Cells in a New Light
To study cells under a microscope, researchers often mark specific cell structures with stains or fluorescent dyes. Some proteins even light up without the addition of a dye. But not all components of cells can be made to fluoresce by these methods. The 17 May PRL describes a laser-based method for imaging parts of a live cell in three dimensions based on the vibrations within molecules in the cell. As a proof-of-principle, the authors show an image of the mitochondria in a cell, created by aiming lasers at the cell but without disturbing it in any other way. The authors plan to study molecules that can’t be seen using fluorescence or for which artificial dyes would interfere with the observations.
Fluorescence techniques allow biophysicists to make high-resolution three-dimensional images of cells and detect single protein molecules. Andreas Zumbusch, now of the Ludwig Maximilians University in Munich, Germany, Gary Holtom of the Pacific Northwest National Laboratory in Richland, WA, and Sunney Xie, now of Harvard University, wanted to image cellular components that don’t tolerate dyes or fluoresce on their own. The technique they developed, called coherent anti-Stokes Raman scattering (CARS) microscopy, was introduced in the early 1980s in a less sophisticated form by a group at the Naval Research Laboratory in Washington, DC, but they were not able make high quality three-dimensional images.

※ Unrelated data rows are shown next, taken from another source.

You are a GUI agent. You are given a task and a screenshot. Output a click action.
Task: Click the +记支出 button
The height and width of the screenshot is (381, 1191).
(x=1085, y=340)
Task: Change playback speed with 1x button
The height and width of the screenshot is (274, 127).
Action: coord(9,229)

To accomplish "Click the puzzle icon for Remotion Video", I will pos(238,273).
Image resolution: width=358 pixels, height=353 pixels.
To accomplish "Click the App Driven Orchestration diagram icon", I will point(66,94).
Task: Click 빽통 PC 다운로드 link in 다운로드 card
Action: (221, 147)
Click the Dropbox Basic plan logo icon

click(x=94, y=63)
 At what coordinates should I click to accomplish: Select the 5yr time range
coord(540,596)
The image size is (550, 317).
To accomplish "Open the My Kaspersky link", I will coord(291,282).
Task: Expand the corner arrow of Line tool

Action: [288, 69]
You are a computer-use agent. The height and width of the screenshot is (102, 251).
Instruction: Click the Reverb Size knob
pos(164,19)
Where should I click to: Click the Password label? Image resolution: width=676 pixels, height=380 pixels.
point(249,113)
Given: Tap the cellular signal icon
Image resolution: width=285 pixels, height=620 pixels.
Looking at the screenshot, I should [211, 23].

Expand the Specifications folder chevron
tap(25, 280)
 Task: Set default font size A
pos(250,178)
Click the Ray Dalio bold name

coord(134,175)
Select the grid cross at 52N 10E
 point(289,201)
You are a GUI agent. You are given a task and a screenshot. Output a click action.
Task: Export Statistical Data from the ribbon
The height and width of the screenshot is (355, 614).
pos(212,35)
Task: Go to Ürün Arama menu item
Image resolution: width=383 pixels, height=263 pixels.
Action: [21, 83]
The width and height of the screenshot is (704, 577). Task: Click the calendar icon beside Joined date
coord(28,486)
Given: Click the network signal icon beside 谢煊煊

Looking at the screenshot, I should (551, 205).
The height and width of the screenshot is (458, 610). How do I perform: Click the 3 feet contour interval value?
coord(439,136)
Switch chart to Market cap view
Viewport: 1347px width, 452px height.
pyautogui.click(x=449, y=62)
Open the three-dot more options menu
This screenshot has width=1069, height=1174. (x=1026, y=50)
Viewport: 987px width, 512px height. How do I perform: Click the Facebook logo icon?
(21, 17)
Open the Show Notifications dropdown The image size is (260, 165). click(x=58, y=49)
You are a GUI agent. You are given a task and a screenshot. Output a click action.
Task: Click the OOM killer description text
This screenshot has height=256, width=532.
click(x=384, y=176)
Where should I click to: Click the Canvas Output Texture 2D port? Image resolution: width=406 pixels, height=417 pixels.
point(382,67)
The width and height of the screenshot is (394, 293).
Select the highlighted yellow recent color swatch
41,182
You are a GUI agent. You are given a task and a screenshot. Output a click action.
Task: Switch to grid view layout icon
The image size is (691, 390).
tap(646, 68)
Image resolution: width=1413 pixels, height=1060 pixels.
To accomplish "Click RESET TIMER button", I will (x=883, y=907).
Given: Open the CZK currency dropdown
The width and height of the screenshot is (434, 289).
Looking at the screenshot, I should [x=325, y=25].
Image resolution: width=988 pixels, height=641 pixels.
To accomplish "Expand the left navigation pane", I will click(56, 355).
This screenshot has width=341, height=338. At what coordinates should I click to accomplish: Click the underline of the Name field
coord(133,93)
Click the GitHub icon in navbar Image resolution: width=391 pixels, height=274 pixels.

The idea of CARS microscopy is to detect molecules whose atoms vibrate at a specific frequency, such as the stretching frequency characteristic of carbon-hydrogen bonds, which are common to the long hydrocarbon chains found in cell membranes. To image these molecules in a cell, the team sent in two tightly focused laser beams of different wavelengths: a “pump” beam at about 855 nm and a “Stokes” beam at about 1.2 µm. When the beams were tuned so that the difference in energy between pump and Stokes photons was exactly the energy of the C-H vibration, a strong light beam (called “anti-Stokes”) was produced by the interaction of the photons with the hydrocarbons. The process requires two pump photons and one Stokes photon for every Anti-Stokes photon it produces, so only a small volume of the cell received sufficient intensity and overlap of the lasers to cause a response. By moving the beam-overlap region relative to the sample and detecting the intensity of anti-Stokes light from each position, the team mapped the concentration of hydrocarbon chains throughout a cell. The image shows the mitochondria most clearly because they contain the highest concentration of hydrocarbons.
Although CARS microscopy does not require dyes, the current version cannot work fast enough to follow fast changes in cells, as fluorescence microscopy can, and fluorescence is also more sensitive. But the CARS process is much less damaging to the molecule being detected, and almost all of the emitted photons can be collected because they emerge in a coherent beam, rather than in all directions.
“Reviving this technique is a nice idea and may provide some useful information,” says Wat Webb of Cornell University. But he’s skeptical that CARS can be useful in biology given the low speed and sensitivity presented in the paper. Holtom says improvements are already planned to address those concerns.